Boehner, Republicans Want You to Believe U.S. is ‘Broke’

House Speaker John Boehner routinely offers this diagnosis of the U.S.’s fiscal condition: “We’re broke; broke going on bankrupt.” Trouble is, it’s not true, according to Bloomberg News.

“The U.S. government is not broke,” said Marc Chandler, global head of currency strategy for Brown Brothers Harriman & Co. in New York. “There’s no evidence that the market is treating the U.S. government like it’s broke.”

  • The U.S. is able to borrow at historically low interest rates, paying 0.68 percent on a two-year note that it had to offer at 5.1 percent before the financial crisis began in 2007.
  • Financial products that pay off if Uncle Sam defaults aren’t attracting unusual investor demand.
  • Tax revenue as a percentage of the economy is at a 60-year low, meaning if the government needs to raise cash and can summon the political will, it could do so.

The U.S. does face long-term fiscal dangers — since 2009, federal debt measured against total economic output has increased by more than 50 percent and the White House projects annual budget deficits continuing indefinitely.
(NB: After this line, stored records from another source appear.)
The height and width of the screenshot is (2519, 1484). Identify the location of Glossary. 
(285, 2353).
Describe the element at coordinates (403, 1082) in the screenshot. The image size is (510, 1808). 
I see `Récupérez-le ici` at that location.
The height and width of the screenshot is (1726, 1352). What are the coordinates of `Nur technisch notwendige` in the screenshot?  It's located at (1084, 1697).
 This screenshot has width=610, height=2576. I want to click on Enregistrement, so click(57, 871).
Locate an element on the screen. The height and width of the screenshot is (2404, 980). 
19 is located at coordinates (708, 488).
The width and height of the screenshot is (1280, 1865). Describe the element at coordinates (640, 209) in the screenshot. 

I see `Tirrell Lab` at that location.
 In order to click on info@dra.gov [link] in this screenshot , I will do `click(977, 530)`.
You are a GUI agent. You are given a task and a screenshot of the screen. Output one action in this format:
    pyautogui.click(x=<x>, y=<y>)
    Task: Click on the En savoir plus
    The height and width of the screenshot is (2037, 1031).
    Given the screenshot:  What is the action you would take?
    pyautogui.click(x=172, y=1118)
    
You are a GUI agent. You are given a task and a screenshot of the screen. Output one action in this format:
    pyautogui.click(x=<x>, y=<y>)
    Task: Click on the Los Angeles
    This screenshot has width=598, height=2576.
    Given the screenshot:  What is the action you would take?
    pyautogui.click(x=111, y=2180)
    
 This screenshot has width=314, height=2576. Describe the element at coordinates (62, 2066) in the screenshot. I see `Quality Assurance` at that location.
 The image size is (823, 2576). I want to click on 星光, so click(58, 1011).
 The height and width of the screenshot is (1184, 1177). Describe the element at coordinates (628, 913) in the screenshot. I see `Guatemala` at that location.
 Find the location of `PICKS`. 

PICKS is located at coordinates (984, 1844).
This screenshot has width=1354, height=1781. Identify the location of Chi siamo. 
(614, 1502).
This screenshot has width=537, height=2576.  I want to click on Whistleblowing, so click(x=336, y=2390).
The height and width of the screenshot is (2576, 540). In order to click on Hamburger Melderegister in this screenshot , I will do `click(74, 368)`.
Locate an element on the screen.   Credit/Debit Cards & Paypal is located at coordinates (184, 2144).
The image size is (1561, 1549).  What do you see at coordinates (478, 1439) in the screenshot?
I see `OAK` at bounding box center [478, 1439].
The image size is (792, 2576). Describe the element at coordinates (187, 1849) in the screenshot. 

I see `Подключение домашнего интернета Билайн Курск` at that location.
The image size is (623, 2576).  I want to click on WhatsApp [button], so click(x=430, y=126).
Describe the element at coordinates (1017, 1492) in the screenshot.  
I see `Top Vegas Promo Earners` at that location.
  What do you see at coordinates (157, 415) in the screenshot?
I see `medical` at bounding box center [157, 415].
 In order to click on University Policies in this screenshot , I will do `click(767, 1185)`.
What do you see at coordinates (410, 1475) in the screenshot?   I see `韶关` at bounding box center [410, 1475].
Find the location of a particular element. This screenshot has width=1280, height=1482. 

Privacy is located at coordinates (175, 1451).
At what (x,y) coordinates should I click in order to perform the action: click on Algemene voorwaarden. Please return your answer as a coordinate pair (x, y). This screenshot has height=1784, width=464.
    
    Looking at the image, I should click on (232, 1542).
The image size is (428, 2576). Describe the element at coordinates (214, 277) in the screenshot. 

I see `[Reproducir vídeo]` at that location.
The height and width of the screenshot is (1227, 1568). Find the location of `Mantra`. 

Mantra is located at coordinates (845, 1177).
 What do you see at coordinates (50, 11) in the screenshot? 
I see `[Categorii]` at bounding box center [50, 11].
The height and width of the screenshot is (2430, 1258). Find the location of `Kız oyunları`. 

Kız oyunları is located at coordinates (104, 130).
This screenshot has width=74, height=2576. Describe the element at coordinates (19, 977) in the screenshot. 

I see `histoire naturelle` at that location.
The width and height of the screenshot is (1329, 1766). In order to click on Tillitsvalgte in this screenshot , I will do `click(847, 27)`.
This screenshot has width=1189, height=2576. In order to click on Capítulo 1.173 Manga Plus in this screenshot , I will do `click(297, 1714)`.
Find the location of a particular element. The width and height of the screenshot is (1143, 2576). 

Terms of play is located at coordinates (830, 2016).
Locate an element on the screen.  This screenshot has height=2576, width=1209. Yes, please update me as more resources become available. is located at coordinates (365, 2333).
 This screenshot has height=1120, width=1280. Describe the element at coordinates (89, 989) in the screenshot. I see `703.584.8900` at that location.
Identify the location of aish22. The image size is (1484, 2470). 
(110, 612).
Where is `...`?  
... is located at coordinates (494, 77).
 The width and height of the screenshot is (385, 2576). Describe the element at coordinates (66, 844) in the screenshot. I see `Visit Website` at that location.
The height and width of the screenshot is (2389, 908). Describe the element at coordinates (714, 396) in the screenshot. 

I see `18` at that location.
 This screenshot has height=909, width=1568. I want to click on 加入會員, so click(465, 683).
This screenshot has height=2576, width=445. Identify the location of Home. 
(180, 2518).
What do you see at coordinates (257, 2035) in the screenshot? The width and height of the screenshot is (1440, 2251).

But as long as we are paying our bills, we ain’t broke, Mr. Boehner.

Huckabee Is the One Distorting the Facts of Single Motherhood

Fundamentalist Republican candidate for president Mike Huckabee said, “Most single moms are very poor, uneducated, can’t get a job, and if it weren’t for government assistance, their kids would be starving to death and would not get health care.”


  • 79.5% of custodial single mothers are employed
  • 27% of custodial single mothers and their children live in poverty; the other 73% do not
  • 22% receive Medicaid; 78% do not
  • 23.5% receive food stamps; 76.5% do not
  • 12% receive some form of public housing or rent subsidy; 88% do not

Republicans Desperately Want You to Believe The Stimulus Failed, But Facts Tell a Different Story

GOP House leader John Boehner and other Republicans insist stimulus spending was a waste. But did the Recovery act fail?

NO. According to the Economic Policy Institute:

The Recovery Act was enacted at a time when the private economy was contracting by more than a 6 percent annual rate and losing more than 750,000 jobs a month. In the first full quarter after its enactment, the Recovery Act had cut average monthly private job losses by more than a third and slowed the economic contraction to a -0.7 percent annual rate… EPI analysis shows that by the end of 2010 the Recovery Act had created or saved 3 million to 4 million jobs, and up to 5 million full-time equivalent jobs. It had also boosted gross domestic product by up to $560 billion and reduced the unemployment rate up to 1.8 percentage points.